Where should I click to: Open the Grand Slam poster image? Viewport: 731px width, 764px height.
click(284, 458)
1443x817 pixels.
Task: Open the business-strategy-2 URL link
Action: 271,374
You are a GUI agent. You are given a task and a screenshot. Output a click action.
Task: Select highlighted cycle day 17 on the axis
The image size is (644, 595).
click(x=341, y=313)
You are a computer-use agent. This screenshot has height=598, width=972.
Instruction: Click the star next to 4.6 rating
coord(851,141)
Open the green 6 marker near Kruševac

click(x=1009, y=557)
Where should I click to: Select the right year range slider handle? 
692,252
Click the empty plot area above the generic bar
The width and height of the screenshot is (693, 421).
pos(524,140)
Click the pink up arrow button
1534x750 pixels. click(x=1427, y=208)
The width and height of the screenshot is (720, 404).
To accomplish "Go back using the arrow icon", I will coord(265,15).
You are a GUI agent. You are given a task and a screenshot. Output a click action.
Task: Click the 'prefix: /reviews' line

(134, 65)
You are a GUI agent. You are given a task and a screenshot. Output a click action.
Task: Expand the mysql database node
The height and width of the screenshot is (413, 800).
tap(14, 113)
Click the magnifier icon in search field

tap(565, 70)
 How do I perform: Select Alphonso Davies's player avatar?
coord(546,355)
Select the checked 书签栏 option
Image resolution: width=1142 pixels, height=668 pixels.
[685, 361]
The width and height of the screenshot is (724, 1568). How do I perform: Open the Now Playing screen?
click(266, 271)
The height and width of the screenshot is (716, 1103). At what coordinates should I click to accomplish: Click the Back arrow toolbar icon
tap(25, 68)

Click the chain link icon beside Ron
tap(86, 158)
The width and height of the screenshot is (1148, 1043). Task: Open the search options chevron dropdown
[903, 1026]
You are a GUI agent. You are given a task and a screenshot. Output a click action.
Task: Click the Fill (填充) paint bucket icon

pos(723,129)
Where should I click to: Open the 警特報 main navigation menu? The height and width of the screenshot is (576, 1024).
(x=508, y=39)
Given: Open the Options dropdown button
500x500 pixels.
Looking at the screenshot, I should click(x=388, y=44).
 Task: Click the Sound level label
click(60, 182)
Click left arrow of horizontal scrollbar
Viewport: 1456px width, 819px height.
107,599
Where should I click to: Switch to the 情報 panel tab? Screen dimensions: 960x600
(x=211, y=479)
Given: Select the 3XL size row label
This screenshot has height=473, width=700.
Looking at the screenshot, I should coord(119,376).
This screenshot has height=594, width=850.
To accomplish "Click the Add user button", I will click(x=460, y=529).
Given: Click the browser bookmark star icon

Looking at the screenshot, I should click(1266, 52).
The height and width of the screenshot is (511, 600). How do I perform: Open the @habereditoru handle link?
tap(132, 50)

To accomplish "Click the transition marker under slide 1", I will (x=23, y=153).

> [Exercise goal]:
Find how many lines contain "will" in the data. Write that number and nothing else.

> [Answer]:
3